EXERCISE -> Repeat the material exactly, leaving no line out.

══ PROVIDED MATERIAL ══

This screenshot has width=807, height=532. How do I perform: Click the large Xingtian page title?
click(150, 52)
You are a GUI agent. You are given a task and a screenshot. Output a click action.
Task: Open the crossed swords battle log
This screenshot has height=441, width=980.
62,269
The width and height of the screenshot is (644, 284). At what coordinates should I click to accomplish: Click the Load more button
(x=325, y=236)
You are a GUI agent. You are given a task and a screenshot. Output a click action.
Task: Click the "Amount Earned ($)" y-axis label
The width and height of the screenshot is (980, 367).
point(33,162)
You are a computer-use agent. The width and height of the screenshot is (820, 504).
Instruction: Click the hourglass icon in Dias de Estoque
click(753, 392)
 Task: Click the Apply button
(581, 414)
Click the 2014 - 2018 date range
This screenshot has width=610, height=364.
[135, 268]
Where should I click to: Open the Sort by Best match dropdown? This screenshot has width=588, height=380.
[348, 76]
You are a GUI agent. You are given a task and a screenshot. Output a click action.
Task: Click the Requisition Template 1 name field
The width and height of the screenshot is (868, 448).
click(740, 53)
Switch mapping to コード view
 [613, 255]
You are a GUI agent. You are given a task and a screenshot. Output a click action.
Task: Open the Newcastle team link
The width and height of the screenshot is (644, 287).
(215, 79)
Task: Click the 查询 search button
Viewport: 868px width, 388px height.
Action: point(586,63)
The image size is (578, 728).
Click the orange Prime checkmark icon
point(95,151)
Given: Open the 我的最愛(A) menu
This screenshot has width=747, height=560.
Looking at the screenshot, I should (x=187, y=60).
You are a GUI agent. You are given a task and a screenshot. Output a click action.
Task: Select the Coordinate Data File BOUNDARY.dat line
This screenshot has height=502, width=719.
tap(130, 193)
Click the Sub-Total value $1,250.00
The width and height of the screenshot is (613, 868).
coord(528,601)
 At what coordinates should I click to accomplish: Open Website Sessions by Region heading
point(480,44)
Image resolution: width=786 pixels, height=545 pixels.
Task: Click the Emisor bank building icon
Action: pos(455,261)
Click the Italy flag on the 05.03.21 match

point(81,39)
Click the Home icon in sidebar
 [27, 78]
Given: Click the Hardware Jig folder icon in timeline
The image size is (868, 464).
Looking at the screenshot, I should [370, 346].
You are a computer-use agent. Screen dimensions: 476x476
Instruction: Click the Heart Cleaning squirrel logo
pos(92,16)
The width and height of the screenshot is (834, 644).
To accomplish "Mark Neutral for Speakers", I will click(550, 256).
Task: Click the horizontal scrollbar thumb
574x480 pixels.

═══

WORKED SOLUTION ->
This screenshot has width=807, height=532. How do I perform: Click the large Xingtian page title?
click(150, 52)
You are a GUI agent. You are given a task and a screenshot. Output a click action.
Task: Open the crossed swords battle log
This screenshot has height=441, width=980.
62,269
The width and height of the screenshot is (644, 284). At what coordinates should I click to accomplish: Click the Load more button
(x=325, y=236)
You are a GUI agent. You are given a task and a screenshot. Output a click action.
Task: Click the "Amount Earned ($)" y-axis label
The width and height of the screenshot is (980, 367).
point(33,162)
You are a computer-use agent. The width and height of the screenshot is (820, 504).
Instruction: Click the hourglass icon in Dias de Estoque
click(753, 392)
 Task: Click the Apply button
(581, 414)
Click the 2014 - 2018 date range
This screenshot has width=610, height=364.
[135, 268]
Where should I click to: Open the Sort by Best match dropdown? This screenshot has width=588, height=380.
[348, 76]
You are a GUI agent. You are given a task and a screenshot. Output a click action.
Task: Click the Requisition Template 1 name field
The width and height of the screenshot is (868, 448).
click(740, 53)
Switch mapping to コード view
 [613, 255]
You are a GUI agent. You are given a task and a screenshot. Output a click action.
Task: Open the Newcastle team link
The width and height of the screenshot is (644, 287).
(215, 79)
Task: Click the 查询 search button
Viewport: 868px width, 388px height.
Action: point(586,63)
The image size is (578, 728).
Click the orange Prime checkmark icon
point(95,151)
Given: Open the 我的最愛(A) menu
This screenshot has width=747, height=560.
Looking at the screenshot, I should (x=187, y=60).
You are a GUI agent. You are given a task and a screenshot. Output a click action.
Task: Select the Coordinate Data File BOUNDARY.dat line
This screenshot has height=502, width=719.
tap(130, 193)
Click the Sub-Total value $1,250.00
The width and height of the screenshot is (613, 868).
coord(528,601)
 At what coordinates should I click to accomplish: Open Website Sessions by Region heading
point(480,44)
Image resolution: width=786 pixels, height=545 pixels.
Task: Click the Emisor bank building icon
Action: pos(455,261)
Click the Italy flag on the 05.03.21 match

point(81,39)
Click the Home icon in sidebar
 [27, 78]
Given: Click the Hardware Jig folder icon in timeline
The image size is (868, 464).
Looking at the screenshot, I should [370, 346].
You are a computer-use agent. Screen dimensions: 476x476
Instruction: Click the Heart Cleaning squirrel logo
pos(92,16)
The width and height of the screenshot is (834, 644).
To accomplish "Mark Neutral for Speakers", I will click(550, 256).
Task: Click the horizontal scrollbar thumb
574x480 pixels.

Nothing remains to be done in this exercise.